Ketiga, cintai dan hormati pekerjaanmu, karena dengan itulah setiap manusia hidup. Orang paling bahagia di dunia adalah orang yang mencintai pekerjaannya. Sebaliknya, orang yang paling menderita di dunia adalah orang yang membenci pekerjaannya.

Setiap hari, sepertiga waktu kita dihabiskan untuk bekerja, dan kadang lebih. Jika kita mencintai yang kita kerjakan, kita akan menikmati saat-saat itu, dan kebahagiaan selama bekerja akan memberi dampak positif pada kehidupan kita yang lebih luas. Sebaliknya, jika kita membenci yang kita kerjakan, maka waktu bekerja akan menjadi saat-saat menyengsarakan, dan itu akan memberi dampak negatif pada kehidupan kita yang lebih luas.
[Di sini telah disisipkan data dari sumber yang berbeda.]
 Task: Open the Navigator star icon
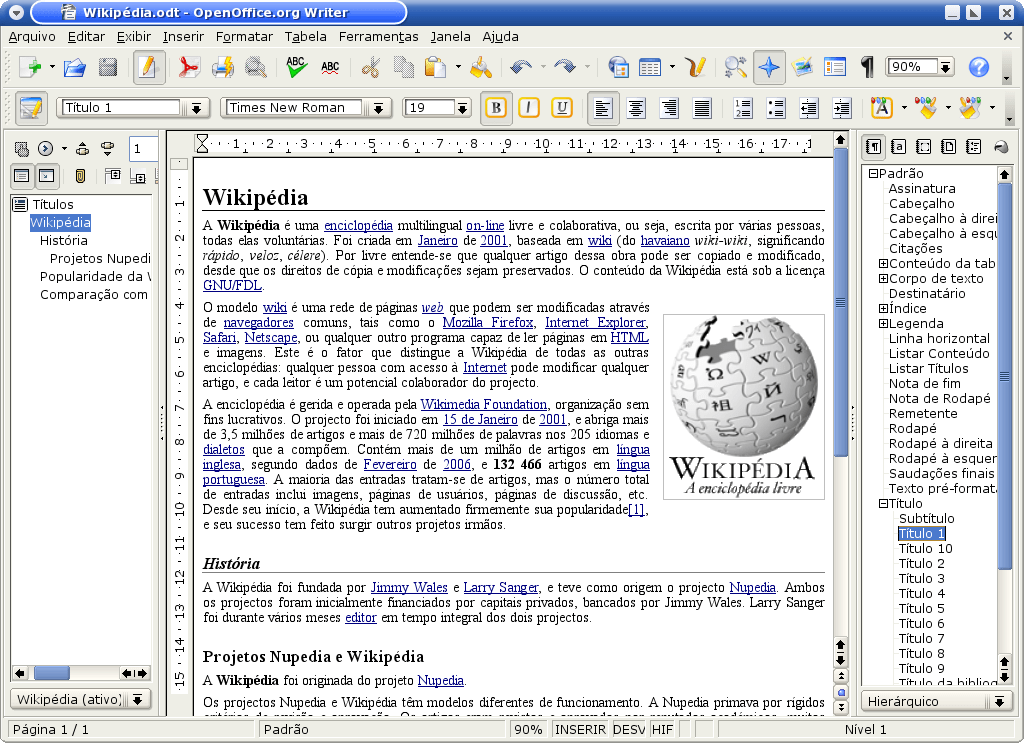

Jika kita memperlakukan pekerjaan dengan baik, maka pekerjaan pun akan memperlakukan kita dengan baik. Jika kita bekerja dengan baik dan penuh cinta, hasil pekerjaan kita pun juga baik dan berharga. Dan apa pun yang baik serta berharga, selalu mendatangkan hasil yang sama baik dan berharga. Jika kita mendapatkan hal-hal baik dan berharga dari pekerjaan kita, maka kita pun akan berusaha bekerja lebih baik lagi, dan lebih baik lagi. Begitulah sukses dimulai, dibangun, dan dijalani.

Jadilah apa pun, dan kerjakanlah pekerjaan apa pun. Dengan semangat, dengan cinta, dengan penuh pengabdian. Karena angon bebek yang baik sama berharga dengan presiden yang baik. Memimpin sekumpulan bebek dengan hati bahagia, sama mulia dengan memimpin sebuah negara.